Another thing and you’d probably relate to this; being from the west we’re not born into wealth, we're not rich kids from loaded families who live in amazing areas where our parents have connections that guarantee us a job no matter what as soon as we graduate. Don’t get me wrong, our families aren’t poor and I'm not comparing my struggle to those who are but from the west, you don’t always have access to the opportunities that people from other areas have. So to be successful you have to build up a huge hustle mentality to work hard to make those relationships and opportunities happen for yourself because they aren’t handed to you. And I think that hustle mentality is what built up my YouTube because you really have to sit there for hours on hours and just grind out videos to get to the point you want to be at.

Gabby: I guess this ties in a little bit but the majority of your fan base is located in the US what's it like having this community interacting with you from across the globe?

Dylan: Yeah it was a bit of a strange thing at first but as I do generally cover US hip hop it didn’t really come as too much of a surprise. When you take it outside of that lens though a lot of these people have never heard an Australian accent before.

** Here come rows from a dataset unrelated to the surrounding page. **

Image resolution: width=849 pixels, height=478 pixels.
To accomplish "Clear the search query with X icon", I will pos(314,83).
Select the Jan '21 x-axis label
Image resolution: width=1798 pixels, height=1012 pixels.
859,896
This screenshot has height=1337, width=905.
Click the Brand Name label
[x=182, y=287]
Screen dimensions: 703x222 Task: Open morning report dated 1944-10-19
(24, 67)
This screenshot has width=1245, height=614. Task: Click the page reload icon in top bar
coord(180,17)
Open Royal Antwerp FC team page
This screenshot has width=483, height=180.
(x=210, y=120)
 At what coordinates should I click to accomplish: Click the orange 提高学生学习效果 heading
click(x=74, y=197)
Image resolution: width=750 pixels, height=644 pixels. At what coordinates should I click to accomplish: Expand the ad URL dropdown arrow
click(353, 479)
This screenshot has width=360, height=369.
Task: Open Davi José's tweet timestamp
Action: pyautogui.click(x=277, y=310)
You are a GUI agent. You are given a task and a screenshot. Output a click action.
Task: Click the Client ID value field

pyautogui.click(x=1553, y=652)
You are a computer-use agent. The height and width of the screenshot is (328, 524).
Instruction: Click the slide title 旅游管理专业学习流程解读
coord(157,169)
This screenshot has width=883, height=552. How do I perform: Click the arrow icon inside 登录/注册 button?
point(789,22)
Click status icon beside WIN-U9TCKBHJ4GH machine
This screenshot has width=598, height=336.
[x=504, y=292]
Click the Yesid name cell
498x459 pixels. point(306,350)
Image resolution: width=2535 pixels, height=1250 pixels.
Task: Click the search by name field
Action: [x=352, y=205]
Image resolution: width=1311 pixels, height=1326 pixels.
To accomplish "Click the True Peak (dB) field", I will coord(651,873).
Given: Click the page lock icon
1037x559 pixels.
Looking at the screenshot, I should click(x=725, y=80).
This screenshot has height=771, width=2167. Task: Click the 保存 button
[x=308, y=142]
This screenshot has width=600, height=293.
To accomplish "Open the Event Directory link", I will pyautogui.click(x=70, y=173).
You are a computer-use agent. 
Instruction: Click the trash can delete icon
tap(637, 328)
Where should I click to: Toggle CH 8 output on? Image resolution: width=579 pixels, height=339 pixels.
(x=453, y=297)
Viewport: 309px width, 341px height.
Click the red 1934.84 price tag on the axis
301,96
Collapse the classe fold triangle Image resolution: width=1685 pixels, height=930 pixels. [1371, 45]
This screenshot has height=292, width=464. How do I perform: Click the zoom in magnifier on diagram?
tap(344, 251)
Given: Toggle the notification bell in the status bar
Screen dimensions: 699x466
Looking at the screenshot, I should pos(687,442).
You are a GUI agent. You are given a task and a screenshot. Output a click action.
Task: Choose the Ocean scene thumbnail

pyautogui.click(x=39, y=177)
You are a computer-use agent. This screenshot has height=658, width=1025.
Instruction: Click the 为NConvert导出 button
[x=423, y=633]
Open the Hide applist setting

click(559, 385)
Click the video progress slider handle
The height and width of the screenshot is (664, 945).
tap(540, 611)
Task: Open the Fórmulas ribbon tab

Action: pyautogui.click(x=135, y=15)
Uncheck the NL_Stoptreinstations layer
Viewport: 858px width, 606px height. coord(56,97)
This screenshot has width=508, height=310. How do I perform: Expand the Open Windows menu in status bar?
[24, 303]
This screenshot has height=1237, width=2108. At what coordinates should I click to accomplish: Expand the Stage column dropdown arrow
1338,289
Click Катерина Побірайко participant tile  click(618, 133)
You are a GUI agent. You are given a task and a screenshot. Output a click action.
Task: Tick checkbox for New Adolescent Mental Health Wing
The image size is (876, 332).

So there’s an initial reaction that you get to where it's like, what the fuck? Who the fuck is this guy? Why does he have an Australian accent? Why is he trying to talk to me about hip hop? Which is kinda funny and I get tons of comments about it.

But, honestly, it's really fucking cool. At the end of the day, I can just simply speak and reach thousands of people from around the world. And for them to share my interests, respect what I say and then have a back and forth dialogue; It's amazing. I try not to take it for granted because it's something that is truly a blessing especially to be four years deep into it at this point.

Gabby: Nice, all right. The next one I'm asking everyone, but who are some of your favourite local AUS artists at the moment?

Dylan: I'd probably say Daine, Webby, Convenience Store, aayu, 4CHERUB, Tag Shai, 3K, and Elapidae. I really like what they’re all doing. In terms of smaller Australian artists, those are who I can say I put into rotation and go out of my way to listen to. Of course on a bigger scale the whole One Four drill movement I really like and It’s really cool to see Kid Laroi making moves also.

Gabby: Yeah, all mad artists. So, what’s next for Yadiiigg?

Dylan: Honestly, just keep doing what I'm doing. Keep grinding, keep putting out videos. One thing people may not know is that YouTube is still just a passion project for me; I study full time, work part-time, and am in the middle of an internship with VICE so it can be difficult to juggle everything and keep consistent. I really have no desire to ever turn YouTube into my main job or do something “yadiiiigg” related professionally, but for the time being, I love doing it as a hobby so the plan for right now is to just keep making content.